Comparative efficacy and acceptability of disease-modifying therapies in patients with relapsing-remitting multiple sclerosis: a systematic review and network meta-analysis.

Abstract

Multiple sclerosis (MS) is an autoimmune, demyelinating disease of the central nervous system. The treatment of MS has always been a focus of neurological research. To date, the US Food and Drug Administration has approved 15 medications for modifying the course of multiple sclerosis. In this study, we examined the effects of disease-modifying therapies (DMTs) on clinical outcomes. We did a systematic review and network meta-analysis based on randomized controlled trials (RCTs) comparing DMTs in patients with relapsing-remitting multiple sclerosis (RRMS).
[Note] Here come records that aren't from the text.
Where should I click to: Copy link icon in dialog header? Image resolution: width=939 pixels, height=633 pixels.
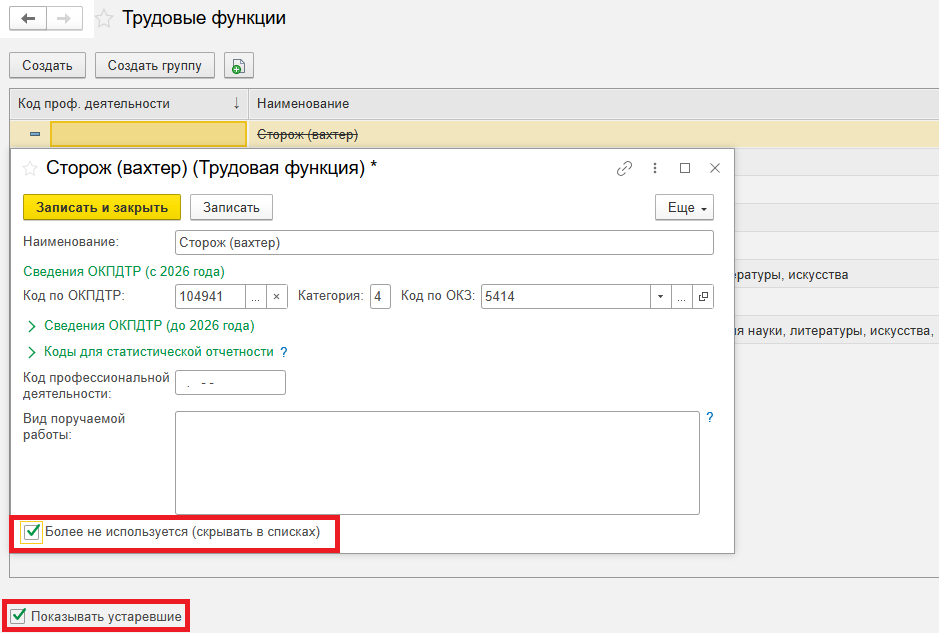[x=624, y=168]
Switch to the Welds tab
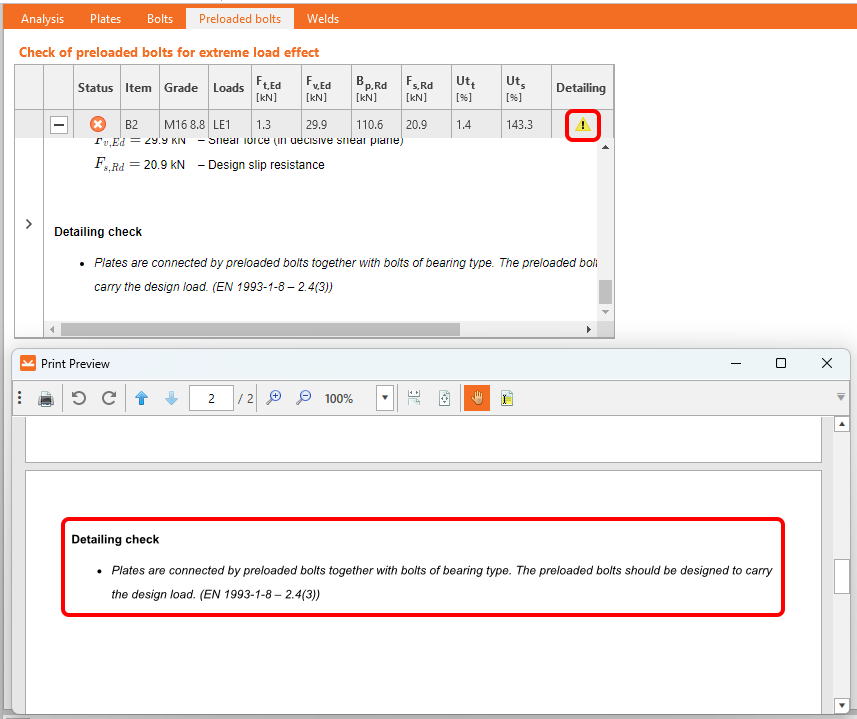 pyautogui.click(x=323, y=18)
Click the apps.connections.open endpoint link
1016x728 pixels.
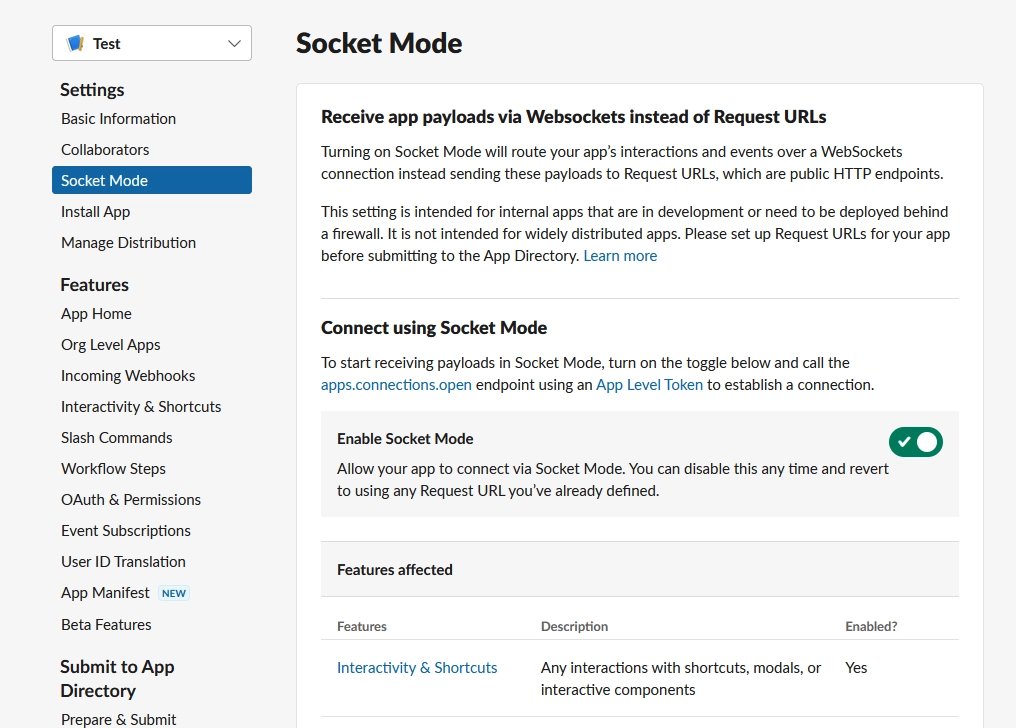pyautogui.click(x=396, y=384)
We searched the Cochrane Central Register of Controlled Trials, MEDLINE, Embase, ClinicalTrials.gov and the World Health Organization International Clinical Trials Registry Platform for RCTs published up to Oct 31, 2018. The primary outcome was efficacy (relapse rate over 24months) and acceptability (treatment discontinuation due to adverse events over 24months). We identified 23 suitable trials encompassing 14,096 participants. During the 2years of follow-up, all drugs were significantly more effective than were placebos. The risk ratios with 95% credible intervals were as follows: alemtuzumab, 0.49 (0.40, 0.59); ocrelizumab, 0.49 (0.40, 0.61); mitoxantrone, 0.47 (0.27, 0.80); natalizumab, 0.51 (0.43, 0.61); fingolimod, 0.57 (0.50, 0.65); peginterferon beta-1a, 0.63 (0.52, 0.77); dimethyl fumarate, 0.65 (0.56, 0.74); teriflunomide 14mg, 0.78 (0.66, 0.92); glatiramer acetate, 0.80 (0.72, 0.89); IFN β-1a (Rebif), 0.81 (0.72, 0.90); IFN β-1b (Betaseron), 0.81 (0.72, 0.91); teriflunomide 7mg, 0.83 (0.71, 0.98); and IFN β-1a (Avonex). 0.87 (0.77, 0.99). Risk ratios compared with placebo for discontinuation due to adverse events ranged from 1.12 for the best drug (fingolimod) to 0.10 for the worst drug (mitoxantrone); from 0.24 (alemtuzumab) to 0.89 (IFNβ-1b [Betaseron]) for sustained (3-month) disability progression; and from 0.85 (natalizumab) to 1.25 (teriflunomide 14mg) for the number of participants with serious adverse events. All DMTs were superior to placebo in reducing the relapse rate during the 2years of follow-up. As to the comparison between drugs, alemtuzumab, ocrelizumab, natalizumab and fingolimod had a relatively higher response and lower dropout rates than did the other DMTs.